Constraints on definition of `length` should be strengthened
Sven Panne
svenpanne at gmail.com
Tue Apr 4 06:11:34 UTC 2017
2017-04-03 23:14 GMT+02:00 Nathan Bouscal <nbouscal at gmail.com>:
> On Mon, Apr 3, 2017 at 1:48 PM, Sven Panne <svenpanne at gmail.com> wrote:
>
>> Tuples *are* unbiased, the bias is just an artifact of seeing them as a
>> curried function, where the positions are "eaten" from left to right.
>> Again, this mathematically correct, but more often than not the main intent
>> of using a tuple-
>>
>>
>
> … no, they're not. What other type of correct is there than mathematically
> correct? "Zero *isn't* an integer, that's just an artifact of *seeing* it
> as an integer."
>
Tuples are unbiased cartesian products, full stop. All the left bias is
coming from currying. If you have a signature of e.g.:
fobar :: Int -> (a, b) -> Float -> Bar
I can't see any bias here. OTOH:
fobar' :: Int -> a -> b -> Float -> Bar
Now you have a left bias, because you can partially apply foobar' with e.g.

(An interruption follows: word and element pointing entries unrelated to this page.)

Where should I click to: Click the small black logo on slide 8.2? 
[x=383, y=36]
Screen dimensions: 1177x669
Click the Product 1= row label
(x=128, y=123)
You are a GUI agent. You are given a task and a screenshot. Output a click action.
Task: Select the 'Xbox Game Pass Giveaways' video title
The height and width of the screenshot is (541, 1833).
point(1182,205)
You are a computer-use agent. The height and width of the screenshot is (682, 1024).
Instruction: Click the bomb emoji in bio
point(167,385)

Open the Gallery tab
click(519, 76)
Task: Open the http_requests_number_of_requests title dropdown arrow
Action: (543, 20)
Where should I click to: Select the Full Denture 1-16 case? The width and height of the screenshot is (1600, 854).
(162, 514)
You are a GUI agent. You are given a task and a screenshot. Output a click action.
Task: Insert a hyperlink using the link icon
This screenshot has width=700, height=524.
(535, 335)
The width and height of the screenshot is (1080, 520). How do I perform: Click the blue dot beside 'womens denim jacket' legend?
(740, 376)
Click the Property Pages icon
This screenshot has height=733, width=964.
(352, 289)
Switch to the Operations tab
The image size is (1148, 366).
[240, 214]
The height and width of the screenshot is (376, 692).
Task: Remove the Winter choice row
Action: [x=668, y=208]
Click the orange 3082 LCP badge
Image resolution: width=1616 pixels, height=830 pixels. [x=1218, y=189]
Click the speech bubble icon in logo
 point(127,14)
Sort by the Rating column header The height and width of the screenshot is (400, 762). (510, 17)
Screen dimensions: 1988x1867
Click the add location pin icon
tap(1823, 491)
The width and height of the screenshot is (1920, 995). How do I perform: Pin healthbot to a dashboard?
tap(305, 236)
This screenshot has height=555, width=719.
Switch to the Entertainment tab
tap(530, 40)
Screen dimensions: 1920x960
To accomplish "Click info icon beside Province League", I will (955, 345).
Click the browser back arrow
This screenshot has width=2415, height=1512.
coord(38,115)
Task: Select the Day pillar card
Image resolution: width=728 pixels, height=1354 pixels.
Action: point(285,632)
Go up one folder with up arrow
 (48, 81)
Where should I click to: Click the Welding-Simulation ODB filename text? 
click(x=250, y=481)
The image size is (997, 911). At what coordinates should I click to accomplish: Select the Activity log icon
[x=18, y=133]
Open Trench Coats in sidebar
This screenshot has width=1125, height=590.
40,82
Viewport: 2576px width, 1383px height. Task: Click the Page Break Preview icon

2 arguments, "eating away" the 'a', but keeping the 'b'.
> You can't get tuples to behave like they're unbiased. You can try to hide
> the fact that they're biased by getting rid of the only possible instances
> they can support, but that doesn't magically make them unbiased.
>
Again, tuples are unbiased, you just put an interpretation onto them which
is induced by currying, but which is not the intuitive one. I want to get
rid of that interpretation as the default one, because that's a
miscommunication of intents (see previous post).
> It sounds like you just want to rename tuples to Decorated. Maybe that's a
> good idea, but call it what it is.
>
Nope, my proposal is: Keep tuples what they are (unbiased heterogenous
collections) and make any bias explicit (Decorated).